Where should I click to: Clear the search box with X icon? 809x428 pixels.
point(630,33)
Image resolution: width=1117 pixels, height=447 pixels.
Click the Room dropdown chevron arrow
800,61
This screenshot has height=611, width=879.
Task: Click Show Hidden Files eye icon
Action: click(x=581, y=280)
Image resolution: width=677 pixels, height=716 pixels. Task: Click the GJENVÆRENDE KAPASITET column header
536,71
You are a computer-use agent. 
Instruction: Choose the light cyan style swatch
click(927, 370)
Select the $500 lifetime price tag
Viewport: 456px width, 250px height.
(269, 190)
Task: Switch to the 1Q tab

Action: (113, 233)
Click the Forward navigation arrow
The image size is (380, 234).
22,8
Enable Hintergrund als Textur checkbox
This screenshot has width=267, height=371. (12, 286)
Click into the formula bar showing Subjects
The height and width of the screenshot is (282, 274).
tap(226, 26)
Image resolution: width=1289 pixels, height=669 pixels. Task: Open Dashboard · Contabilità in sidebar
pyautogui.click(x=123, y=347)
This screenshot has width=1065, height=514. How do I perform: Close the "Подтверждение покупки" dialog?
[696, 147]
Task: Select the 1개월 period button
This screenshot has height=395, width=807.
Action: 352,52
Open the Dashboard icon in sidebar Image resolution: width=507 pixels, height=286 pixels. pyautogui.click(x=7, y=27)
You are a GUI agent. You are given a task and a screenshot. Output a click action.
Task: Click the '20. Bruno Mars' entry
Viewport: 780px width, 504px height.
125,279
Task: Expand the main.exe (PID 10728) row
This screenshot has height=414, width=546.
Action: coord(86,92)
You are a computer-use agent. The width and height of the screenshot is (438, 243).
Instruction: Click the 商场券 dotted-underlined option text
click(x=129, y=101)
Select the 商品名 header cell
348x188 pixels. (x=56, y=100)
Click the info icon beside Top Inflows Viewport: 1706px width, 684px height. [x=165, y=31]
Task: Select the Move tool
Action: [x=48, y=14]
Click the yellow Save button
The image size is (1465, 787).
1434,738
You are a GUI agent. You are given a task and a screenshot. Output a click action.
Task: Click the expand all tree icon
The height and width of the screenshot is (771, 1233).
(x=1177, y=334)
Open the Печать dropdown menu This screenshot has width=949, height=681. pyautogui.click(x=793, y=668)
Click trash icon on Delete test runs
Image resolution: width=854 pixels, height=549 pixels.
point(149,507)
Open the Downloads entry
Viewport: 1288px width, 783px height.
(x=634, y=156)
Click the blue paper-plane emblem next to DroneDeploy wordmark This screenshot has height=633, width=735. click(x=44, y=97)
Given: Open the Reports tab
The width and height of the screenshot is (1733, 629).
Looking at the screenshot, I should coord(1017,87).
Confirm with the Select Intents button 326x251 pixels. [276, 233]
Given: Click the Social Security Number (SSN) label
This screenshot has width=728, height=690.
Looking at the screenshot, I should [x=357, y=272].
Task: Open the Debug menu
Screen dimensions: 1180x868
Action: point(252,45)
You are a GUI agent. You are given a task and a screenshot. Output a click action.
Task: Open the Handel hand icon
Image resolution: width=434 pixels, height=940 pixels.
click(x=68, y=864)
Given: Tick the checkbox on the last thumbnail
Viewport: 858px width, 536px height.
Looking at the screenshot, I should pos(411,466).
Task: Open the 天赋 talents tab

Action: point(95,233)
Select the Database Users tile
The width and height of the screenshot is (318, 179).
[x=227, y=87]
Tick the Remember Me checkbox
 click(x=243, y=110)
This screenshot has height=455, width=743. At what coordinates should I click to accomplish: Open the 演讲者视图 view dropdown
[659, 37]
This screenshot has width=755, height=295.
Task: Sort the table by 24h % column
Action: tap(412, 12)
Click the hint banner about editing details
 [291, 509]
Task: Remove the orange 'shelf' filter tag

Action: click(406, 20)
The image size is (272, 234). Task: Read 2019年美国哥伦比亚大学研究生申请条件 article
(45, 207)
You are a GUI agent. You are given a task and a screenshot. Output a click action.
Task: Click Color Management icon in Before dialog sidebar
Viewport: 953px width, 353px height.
□ □ □ □ □
WHAT THE TASK ASKS => Every line in the data that holds "menu" should be copied out.

OUTPUT FOR THIS TASK =>
Open the Печать dropdown menu This screenshot has width=949, height=681. pyautogui.click(x=793, y=668)
Task: Open the Debug menu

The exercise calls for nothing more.